> **WHAT IS REQUIRED**
Only one stretch of the records below should be repeated. It starts with the line containing "Shattering Words (567, 52)" and goes on through the line containing "Blümchen Wetbag (50, 376)", exactly as written.

> **RECORD EXCERPTS**
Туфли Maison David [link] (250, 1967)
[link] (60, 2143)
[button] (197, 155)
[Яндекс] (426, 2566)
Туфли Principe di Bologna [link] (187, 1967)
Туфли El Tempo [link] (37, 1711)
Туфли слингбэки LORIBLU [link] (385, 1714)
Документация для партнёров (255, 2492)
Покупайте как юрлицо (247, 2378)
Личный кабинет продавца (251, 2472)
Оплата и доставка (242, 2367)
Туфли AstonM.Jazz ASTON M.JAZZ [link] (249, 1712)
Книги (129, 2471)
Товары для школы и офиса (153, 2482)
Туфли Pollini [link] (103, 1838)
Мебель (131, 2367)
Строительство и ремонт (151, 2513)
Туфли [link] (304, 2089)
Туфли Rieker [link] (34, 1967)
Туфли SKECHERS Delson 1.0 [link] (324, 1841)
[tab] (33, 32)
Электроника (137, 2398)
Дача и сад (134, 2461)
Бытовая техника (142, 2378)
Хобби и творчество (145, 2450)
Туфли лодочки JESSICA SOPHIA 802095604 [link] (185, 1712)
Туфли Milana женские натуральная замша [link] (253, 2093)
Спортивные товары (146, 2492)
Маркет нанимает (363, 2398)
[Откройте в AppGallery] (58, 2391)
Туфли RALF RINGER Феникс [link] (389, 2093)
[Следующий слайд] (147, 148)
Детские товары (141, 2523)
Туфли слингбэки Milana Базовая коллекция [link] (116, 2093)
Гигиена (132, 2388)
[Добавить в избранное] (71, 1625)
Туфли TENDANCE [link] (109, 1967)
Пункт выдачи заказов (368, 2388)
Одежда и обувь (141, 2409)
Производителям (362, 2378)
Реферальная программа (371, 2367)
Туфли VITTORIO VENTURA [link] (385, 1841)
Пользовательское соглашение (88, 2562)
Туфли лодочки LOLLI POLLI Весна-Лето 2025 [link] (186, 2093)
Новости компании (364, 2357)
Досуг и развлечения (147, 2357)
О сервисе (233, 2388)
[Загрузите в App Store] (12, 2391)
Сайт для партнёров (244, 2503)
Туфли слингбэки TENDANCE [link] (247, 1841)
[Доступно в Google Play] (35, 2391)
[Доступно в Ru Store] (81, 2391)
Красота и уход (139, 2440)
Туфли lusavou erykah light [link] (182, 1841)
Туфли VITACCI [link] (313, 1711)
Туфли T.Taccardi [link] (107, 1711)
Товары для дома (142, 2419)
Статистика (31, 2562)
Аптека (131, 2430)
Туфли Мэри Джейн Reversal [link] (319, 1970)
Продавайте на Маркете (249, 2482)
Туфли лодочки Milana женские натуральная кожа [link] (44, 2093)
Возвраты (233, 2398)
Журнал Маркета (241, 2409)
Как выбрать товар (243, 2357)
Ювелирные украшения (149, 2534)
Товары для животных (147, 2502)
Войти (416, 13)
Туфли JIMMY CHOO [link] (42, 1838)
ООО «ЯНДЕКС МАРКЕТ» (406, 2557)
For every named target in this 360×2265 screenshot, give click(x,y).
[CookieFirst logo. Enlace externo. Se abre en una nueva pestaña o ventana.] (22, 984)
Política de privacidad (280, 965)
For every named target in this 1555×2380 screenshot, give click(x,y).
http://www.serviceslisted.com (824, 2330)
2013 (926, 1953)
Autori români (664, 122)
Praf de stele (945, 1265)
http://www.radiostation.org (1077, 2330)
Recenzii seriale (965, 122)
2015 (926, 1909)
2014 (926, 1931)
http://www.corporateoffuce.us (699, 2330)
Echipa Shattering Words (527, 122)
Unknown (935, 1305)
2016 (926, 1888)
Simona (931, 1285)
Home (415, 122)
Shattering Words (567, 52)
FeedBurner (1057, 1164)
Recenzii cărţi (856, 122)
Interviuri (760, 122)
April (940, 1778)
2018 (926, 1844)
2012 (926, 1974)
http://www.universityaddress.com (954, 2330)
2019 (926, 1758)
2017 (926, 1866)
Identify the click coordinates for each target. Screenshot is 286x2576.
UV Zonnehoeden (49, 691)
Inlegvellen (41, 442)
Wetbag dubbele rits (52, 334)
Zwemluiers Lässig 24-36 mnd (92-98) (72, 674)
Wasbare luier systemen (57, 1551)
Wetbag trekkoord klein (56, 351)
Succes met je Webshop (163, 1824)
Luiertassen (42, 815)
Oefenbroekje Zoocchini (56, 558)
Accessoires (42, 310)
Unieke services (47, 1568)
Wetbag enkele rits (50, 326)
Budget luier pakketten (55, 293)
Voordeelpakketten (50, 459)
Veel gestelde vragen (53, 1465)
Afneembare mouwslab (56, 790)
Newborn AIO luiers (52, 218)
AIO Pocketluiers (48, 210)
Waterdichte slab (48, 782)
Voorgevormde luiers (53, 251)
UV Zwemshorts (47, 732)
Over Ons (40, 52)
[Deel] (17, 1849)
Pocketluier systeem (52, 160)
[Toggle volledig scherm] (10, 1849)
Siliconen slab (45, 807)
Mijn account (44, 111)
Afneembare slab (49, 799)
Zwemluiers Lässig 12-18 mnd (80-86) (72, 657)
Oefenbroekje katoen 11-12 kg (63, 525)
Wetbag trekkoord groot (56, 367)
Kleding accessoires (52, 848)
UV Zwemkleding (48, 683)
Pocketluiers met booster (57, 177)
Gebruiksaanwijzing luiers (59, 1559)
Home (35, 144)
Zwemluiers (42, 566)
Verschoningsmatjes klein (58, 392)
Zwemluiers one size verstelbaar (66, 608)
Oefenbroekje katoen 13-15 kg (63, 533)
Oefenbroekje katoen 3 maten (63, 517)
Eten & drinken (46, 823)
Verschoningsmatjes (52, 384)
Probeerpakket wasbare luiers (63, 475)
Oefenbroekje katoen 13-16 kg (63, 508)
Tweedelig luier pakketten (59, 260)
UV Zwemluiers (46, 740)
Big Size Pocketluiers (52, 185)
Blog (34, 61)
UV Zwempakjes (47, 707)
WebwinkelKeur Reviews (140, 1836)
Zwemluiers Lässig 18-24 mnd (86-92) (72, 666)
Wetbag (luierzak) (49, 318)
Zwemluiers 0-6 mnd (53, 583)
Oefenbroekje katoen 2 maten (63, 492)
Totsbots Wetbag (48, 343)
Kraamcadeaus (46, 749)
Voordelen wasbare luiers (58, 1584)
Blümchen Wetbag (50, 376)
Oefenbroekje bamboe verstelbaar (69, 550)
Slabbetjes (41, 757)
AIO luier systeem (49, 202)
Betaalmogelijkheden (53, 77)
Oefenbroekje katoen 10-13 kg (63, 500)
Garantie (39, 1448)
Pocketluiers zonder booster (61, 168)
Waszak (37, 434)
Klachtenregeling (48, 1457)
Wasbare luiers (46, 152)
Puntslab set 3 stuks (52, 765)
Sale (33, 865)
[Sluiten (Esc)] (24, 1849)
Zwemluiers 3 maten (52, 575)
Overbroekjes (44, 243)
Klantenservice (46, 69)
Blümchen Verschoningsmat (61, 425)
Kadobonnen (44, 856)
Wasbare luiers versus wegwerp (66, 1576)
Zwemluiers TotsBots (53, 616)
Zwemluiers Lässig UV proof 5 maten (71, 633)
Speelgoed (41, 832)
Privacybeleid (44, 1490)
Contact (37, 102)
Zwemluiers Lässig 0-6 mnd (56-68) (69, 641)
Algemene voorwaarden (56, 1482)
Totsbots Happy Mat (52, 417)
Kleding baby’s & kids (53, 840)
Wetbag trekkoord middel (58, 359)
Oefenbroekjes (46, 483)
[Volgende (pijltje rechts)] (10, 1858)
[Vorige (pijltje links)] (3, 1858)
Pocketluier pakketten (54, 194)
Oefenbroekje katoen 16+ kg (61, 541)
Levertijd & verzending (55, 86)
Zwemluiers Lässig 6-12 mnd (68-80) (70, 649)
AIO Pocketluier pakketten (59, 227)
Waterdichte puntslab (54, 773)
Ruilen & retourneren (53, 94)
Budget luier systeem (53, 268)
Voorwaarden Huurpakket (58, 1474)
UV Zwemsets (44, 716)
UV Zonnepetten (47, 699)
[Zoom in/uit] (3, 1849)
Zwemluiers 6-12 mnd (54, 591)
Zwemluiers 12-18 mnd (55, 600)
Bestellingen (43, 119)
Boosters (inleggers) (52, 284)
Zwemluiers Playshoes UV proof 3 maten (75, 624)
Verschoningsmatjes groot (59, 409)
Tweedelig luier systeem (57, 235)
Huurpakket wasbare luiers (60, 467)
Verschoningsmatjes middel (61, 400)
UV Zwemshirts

> **OUTPUT BELOW**
Shattering Words (567, 52)
FeedBurner (1057, 1164)
Recenzii cărţi (856, 122)
Interviuri (760, 122)
April (940, 1778)
2018 (926, 1844)
2012 (926, 1974)
http://www.universityaddress.com (954, 2330)
2019 (926, 1758)
2017 (926, 1866)
Identify the click coordinates for each target. Screenshot is 286x2576.
UV Zonnehoeden (49, 691)
Inlegvellen (41, 442)
Wetbag dubbele rits (52, 334)
Zwemluiers Lässig 24-36 mnd (92-98) (72, 674)
Wasbare luier systemen (57, 1551)
Wetbag trekkoord klein (56, 351)
Succes met je Webshop (163, 1824)
Luiertassen (42, 815)
Oefenbroekje Zoocchini (56, 558)
Accessoires (42, 310)
Unieke services (47, 1568)
Wetbag enkele rits (50, 326)
Budget luier pakketten (55, 293)
Voordeelpakketten (50, 459)
Veel gestelde vragen (53, 1465)
Afneembare mouwslab (56, 790)
Newborn AIO luiers (52, 218)
AIO Pocketluiers (48, 210)
Waterdichte slab (48, 782)
Voorgevormde luiers (53, 251)
UV Zwemshorts (47, 732)
Over Ons (40, 52)
[Deel] (17, 1849)
Pocketluier systeem (52, 160)
[Toggle volledig scherm] (10, 1849)
Siliconen slab (45, 807)
Mijn account (44, 111)
Afneembare slab (49, 799)
Zwemluiers Lässig 12-18 mnd (80-86) (72, 657)
Oefenbroekje katoen 11-12 kg (63, 525)
Wetbag trekkoord groot (56, 367)
Kleding accessoires (52, 848)
UV Zwemkleding (48, 683)
Pocketluiers met booster (57, 177)
Gebruiksaanwijzing luiers (59, 1559)
Home (35, 144)
Zwemluiers (42, 566)
Verschoningsmatjes klein (58, 392)
Zwemluiers one size verstelbaar (66, 608)
Oefenbroekje katoen 13-15 kg (63, 533)
Oefenbroekje katoen 3 maten (63, 517)
Eten & drinken (46, 823)
Verschoningsmatjes (52, 384)
Probeerpakket wasbare luiers (63, 475)
Oefenbroekje katoen 13-16 kg (63, 508)
Tweedelig luier pakketten (59, 260)
UV Zwemluiers (46, 740)
Big Size Pocketluiers (52, 185)
Blog (34, 61)
UV Zwempakjes (47, 707)
WebwinkelKeur Reviews (140, 1836)
Zwemluiers Lässig 18-24 mnd (86-92) (72, 666)
Wetbag (luierzak) (49, 318)
Zwemluiers 0-6 mnd (53, 583)
Oefenbroekje katoen 2 maten (63, 492)
Totsbots Wetbag (48, 343)
Kraamcadeaus (46, 749)
Voordelen wasbare luiers (58, 1584)
Blümchen Wetbag (50, 376)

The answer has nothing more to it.